Chez l’humain, les fœtus, les jeunes enfants, les femmes enceintes et les femmes qui allaitent semblent particulièrement touchés par ces perturbateurs endocriniens, puisque ce sont des périodes cruciales pour le développement des glandes mammaires.

Nouvelle législation

Des législations en matière d’utilisation de retardateurs de flamme bromés ont été adoptées en Amérique du Nord et en Europe vers la fin des années 2000 ; ils ne sont donc plus ajoutés dans les nouveaux objets du quotidien. Malgré cette nouvelle loi, ces molécules sont toujours présentes en grande quantité dans l’environnement.

Mme Plante indique que des études ont démontré que ces molécules se dégradaient très lentement. « Les divans que vous avez achetés il y a 20 ans libèrent encore des retardateurs de flamme bromés », illustre-t-elle. Ces particules sont également relâchées dans les sites d’enfouissement, car énormément d’objets contenant ces produits chimiques s’y retrouvent.

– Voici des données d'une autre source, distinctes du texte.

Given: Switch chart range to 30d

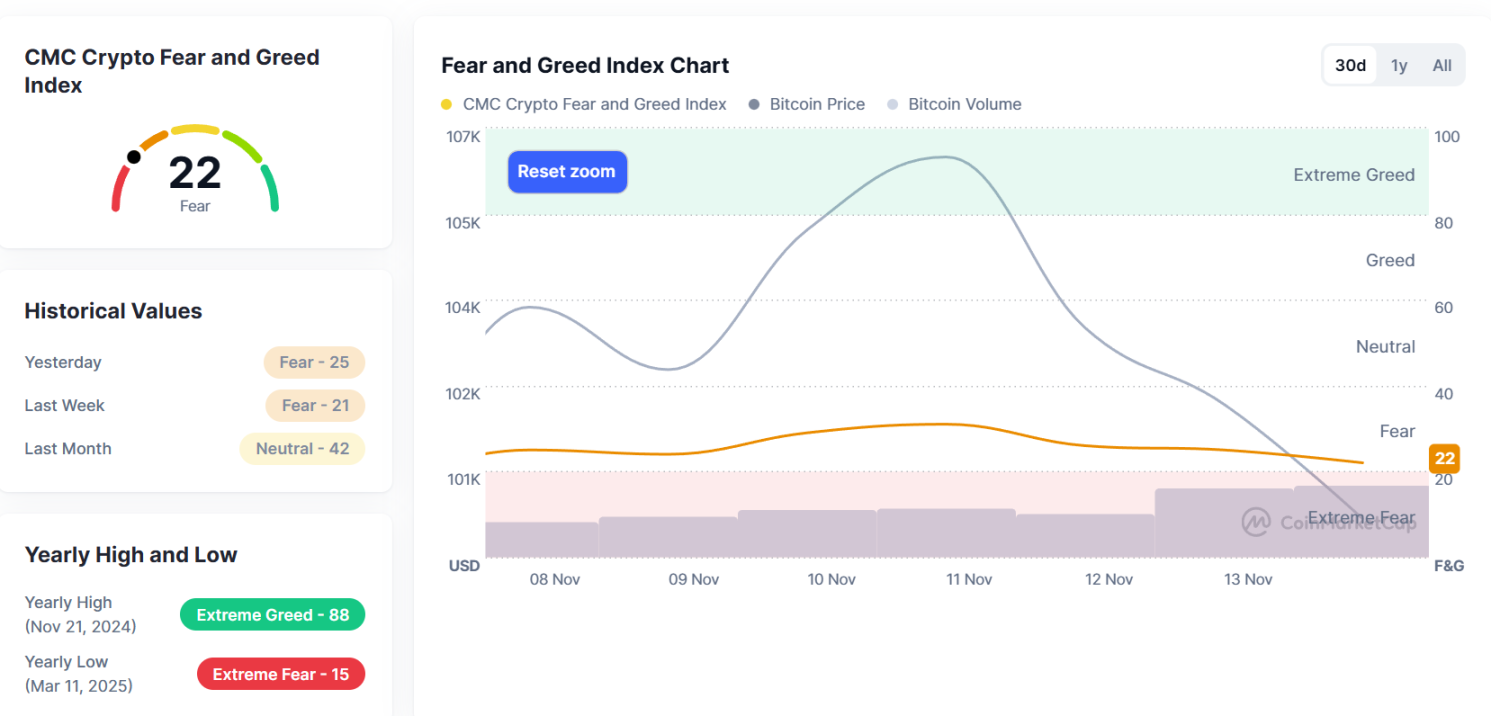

Bien que ces retardateurs de flamme bromés aient désormais été remplacés par d’autres molécules, la spécialiste appelle à la prudence. « Il faut être conscient que ces nouvelles molécules pourraient également présenter des risques. Beaucoup de choses sont mises sur le marché, et il n’y a pas énormément de tests qui ont été faits. » Elle indique que ce sont souvent les chercheurs qui découvrent, des années plus tard, qu’un produit est toxique. « C’est un problème », affirme Mme Plante.